Skoro mowa o alkoholach

w ubiegłym roku jak mnie na kmp przesłuchiwali :smiley: to na wykroczeniach ( nie ja winna, nie żeby coś:D) wesoła siedziała babka, nie blondynka ale zachowująca się jak blondynka… ( i dwie inne osoby w małym pokoiku - w takich warunkach intymnych jest przesłuchanie u nas…) ale mniejsza o to…

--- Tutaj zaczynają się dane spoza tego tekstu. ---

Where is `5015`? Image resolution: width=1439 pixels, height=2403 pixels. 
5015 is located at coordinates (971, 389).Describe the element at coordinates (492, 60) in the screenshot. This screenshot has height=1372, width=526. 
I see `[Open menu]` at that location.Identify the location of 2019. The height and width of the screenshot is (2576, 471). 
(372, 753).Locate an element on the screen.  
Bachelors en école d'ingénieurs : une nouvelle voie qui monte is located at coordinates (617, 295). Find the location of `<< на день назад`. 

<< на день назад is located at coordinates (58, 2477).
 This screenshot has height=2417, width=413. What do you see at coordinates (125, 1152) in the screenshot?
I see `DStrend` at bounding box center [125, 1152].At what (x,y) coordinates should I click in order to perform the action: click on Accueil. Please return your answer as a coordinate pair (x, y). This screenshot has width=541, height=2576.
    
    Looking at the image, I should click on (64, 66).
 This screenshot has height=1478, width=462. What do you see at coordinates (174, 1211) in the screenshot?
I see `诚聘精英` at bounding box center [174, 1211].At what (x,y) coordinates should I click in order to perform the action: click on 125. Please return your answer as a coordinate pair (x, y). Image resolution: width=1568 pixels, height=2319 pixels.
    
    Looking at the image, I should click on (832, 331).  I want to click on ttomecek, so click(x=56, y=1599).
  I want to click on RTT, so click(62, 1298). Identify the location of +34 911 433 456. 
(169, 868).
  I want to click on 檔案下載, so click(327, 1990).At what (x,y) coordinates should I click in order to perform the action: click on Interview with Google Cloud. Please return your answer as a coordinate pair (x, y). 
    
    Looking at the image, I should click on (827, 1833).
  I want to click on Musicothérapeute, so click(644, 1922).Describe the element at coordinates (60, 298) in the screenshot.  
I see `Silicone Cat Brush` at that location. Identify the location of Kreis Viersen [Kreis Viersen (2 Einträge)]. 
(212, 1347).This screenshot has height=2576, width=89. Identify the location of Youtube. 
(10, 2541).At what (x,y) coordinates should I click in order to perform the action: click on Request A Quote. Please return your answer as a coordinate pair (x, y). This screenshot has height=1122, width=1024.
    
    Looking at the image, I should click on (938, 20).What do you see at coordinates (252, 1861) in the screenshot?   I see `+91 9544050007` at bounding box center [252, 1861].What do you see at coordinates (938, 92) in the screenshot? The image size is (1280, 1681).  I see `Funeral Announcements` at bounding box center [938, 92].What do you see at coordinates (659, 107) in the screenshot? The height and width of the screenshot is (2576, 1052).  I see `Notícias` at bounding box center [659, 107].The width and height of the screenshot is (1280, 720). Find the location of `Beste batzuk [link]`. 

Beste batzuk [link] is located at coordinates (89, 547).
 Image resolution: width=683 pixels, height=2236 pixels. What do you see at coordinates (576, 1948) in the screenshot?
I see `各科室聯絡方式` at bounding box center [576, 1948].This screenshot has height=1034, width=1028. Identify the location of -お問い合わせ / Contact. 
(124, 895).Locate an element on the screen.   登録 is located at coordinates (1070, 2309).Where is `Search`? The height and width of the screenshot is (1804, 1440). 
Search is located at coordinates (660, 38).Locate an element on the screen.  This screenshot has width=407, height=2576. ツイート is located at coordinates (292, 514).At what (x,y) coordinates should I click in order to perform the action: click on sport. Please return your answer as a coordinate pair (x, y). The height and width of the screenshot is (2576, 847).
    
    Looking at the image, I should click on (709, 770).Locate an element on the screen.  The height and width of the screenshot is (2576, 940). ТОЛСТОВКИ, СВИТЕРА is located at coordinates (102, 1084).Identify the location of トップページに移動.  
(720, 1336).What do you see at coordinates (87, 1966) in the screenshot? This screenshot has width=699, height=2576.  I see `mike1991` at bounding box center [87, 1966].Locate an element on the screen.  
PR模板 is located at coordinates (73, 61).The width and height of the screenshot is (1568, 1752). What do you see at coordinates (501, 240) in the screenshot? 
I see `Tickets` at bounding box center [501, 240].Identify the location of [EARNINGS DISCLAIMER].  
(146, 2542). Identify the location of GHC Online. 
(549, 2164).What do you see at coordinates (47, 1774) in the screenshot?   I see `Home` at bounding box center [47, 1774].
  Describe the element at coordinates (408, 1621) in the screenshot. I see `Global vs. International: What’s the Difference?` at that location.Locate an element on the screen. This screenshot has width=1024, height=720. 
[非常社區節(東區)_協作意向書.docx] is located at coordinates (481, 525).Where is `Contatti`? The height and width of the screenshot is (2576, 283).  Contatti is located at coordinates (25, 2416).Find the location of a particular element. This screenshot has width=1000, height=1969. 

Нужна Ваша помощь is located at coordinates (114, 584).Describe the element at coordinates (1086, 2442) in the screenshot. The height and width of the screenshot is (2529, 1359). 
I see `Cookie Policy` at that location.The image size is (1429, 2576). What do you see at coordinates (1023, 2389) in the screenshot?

przyszedł do niej jakiś młodszy policeman i zdawał jej ( przy mnie!) relacje co się wydarzyło na mieście u nas w Kauflandzi…i gada do swej funfelki, że ktoś zajumał w Kauflandzie krupnik -a blondynka policemanka gada haha “zupkę zajumali no nie i wpadła w gromki śmieszek” i powiedziała to poważnie a było po sylwestrze - 3 styczeń chyba a ona policemanka o zupce gada…:smiley: gdyby wiedziała, że ja w sylwka tamtego roku obaliłam cały krupnik dzień wcześniej…z tego kauflanda i to sama ( promocja była ) to by się ze wstydu spaliła :smiley: nie ja, ona… masakra ona siedziała przy mnie i do tego kolesia mówiła “chodź na kolanka” ( nie było krzesła)… atmosfera tam jak na 13 posterunku… serio …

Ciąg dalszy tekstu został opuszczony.